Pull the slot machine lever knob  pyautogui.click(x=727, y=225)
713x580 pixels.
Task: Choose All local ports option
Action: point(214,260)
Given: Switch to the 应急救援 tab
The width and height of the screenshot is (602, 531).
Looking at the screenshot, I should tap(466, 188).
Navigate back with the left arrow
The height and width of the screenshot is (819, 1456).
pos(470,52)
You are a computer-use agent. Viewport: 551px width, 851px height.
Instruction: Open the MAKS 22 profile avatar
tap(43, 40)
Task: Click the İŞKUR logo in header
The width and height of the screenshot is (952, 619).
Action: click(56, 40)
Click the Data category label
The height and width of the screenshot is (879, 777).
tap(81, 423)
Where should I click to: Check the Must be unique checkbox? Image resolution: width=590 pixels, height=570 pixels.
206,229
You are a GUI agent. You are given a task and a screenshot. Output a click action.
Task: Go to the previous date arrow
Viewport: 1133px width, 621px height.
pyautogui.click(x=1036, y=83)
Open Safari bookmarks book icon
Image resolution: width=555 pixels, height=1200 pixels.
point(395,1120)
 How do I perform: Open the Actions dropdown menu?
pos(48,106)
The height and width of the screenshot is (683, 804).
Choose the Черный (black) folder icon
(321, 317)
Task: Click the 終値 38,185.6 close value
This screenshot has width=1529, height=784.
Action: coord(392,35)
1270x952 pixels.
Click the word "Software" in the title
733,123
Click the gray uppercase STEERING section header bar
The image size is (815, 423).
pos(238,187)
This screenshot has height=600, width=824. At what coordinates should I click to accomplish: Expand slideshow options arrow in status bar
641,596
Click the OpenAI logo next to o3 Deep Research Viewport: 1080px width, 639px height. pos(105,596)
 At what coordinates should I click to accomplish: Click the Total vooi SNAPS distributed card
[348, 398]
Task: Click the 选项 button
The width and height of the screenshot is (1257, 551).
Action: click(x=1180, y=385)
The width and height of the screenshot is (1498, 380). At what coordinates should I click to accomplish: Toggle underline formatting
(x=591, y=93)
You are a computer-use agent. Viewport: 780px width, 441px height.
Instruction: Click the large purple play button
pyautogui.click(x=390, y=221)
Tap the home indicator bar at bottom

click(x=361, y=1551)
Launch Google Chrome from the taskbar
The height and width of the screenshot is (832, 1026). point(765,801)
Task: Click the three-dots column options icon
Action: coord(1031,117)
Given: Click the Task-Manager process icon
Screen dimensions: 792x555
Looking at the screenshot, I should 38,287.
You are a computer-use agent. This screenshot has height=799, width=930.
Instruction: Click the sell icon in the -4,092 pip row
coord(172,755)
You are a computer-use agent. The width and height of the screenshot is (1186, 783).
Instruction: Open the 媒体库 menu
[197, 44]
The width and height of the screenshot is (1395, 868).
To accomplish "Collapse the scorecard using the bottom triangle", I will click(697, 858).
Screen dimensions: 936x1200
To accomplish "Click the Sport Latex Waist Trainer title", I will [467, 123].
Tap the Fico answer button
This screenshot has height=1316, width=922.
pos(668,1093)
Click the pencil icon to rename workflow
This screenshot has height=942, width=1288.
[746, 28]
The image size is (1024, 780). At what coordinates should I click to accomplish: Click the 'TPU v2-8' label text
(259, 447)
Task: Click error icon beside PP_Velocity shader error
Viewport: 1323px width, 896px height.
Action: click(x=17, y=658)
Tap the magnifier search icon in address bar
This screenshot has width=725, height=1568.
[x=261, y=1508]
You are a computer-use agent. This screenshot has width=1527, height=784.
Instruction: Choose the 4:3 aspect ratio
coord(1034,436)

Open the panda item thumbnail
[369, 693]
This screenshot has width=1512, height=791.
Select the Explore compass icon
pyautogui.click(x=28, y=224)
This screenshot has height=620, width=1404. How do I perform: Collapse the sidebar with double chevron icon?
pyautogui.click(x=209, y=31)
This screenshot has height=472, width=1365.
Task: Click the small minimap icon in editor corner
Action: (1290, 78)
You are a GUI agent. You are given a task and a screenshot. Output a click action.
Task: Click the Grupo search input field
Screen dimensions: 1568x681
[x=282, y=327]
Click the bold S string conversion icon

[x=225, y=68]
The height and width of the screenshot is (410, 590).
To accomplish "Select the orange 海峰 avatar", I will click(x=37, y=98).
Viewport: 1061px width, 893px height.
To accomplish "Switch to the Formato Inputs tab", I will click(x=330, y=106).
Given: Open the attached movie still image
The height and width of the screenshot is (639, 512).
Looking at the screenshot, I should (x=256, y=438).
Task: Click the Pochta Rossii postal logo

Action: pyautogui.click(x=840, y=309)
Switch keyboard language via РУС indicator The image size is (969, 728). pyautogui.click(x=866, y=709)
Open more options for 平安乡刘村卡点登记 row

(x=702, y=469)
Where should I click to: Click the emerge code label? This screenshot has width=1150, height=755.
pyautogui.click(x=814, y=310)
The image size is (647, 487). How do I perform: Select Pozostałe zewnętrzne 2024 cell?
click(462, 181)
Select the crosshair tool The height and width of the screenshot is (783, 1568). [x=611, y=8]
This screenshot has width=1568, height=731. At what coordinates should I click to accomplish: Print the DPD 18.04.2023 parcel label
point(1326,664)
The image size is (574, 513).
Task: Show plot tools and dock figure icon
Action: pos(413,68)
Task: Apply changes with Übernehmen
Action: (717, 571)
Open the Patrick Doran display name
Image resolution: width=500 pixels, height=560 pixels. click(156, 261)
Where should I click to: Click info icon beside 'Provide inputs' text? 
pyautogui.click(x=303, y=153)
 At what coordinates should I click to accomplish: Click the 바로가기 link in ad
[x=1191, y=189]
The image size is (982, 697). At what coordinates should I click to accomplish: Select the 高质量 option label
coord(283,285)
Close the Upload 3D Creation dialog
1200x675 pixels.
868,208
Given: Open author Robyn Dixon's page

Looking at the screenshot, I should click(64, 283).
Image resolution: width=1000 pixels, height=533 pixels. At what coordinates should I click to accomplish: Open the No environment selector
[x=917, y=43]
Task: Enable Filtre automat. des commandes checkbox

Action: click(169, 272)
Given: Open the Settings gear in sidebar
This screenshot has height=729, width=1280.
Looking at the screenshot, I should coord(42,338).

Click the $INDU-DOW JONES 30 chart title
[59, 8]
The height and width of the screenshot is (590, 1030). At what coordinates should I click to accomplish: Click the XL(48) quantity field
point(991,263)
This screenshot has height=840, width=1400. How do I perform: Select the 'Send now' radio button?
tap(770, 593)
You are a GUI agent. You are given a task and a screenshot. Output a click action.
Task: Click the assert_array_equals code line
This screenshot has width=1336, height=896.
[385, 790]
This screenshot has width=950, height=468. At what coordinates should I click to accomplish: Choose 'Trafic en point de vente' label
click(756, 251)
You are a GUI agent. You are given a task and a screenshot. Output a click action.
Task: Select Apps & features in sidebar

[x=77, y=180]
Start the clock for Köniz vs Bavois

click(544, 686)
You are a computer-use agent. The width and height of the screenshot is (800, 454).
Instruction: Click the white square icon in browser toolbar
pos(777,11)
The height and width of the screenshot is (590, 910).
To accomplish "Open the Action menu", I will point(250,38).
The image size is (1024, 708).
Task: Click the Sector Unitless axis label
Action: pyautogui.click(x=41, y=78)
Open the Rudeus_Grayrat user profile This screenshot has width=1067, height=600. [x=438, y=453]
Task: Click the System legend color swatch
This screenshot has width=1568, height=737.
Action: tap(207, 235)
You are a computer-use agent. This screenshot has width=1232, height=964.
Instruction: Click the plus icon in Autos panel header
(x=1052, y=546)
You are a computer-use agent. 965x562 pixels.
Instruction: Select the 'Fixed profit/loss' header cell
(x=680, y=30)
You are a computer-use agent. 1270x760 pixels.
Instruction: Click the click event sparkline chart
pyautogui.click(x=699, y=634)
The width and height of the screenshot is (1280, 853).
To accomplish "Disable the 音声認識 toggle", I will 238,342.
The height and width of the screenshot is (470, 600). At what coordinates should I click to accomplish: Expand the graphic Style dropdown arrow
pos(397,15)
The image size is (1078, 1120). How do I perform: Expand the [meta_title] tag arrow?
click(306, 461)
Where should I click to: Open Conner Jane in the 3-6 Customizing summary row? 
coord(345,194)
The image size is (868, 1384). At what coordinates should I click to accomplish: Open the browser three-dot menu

PROBLEM
Repeat, character for character, the lines from the one that holds "Where should I click to: Open" to the final line of the material, inclusive, and no other lines.

TASK OUTPUT
Where should I click to: Open Conner Jane in the 3-6 Customizing summary row? 
coord(345,194)
The image size is (868, 1384). At what coordinates should I click to accomplish: Open the browser three-dot menu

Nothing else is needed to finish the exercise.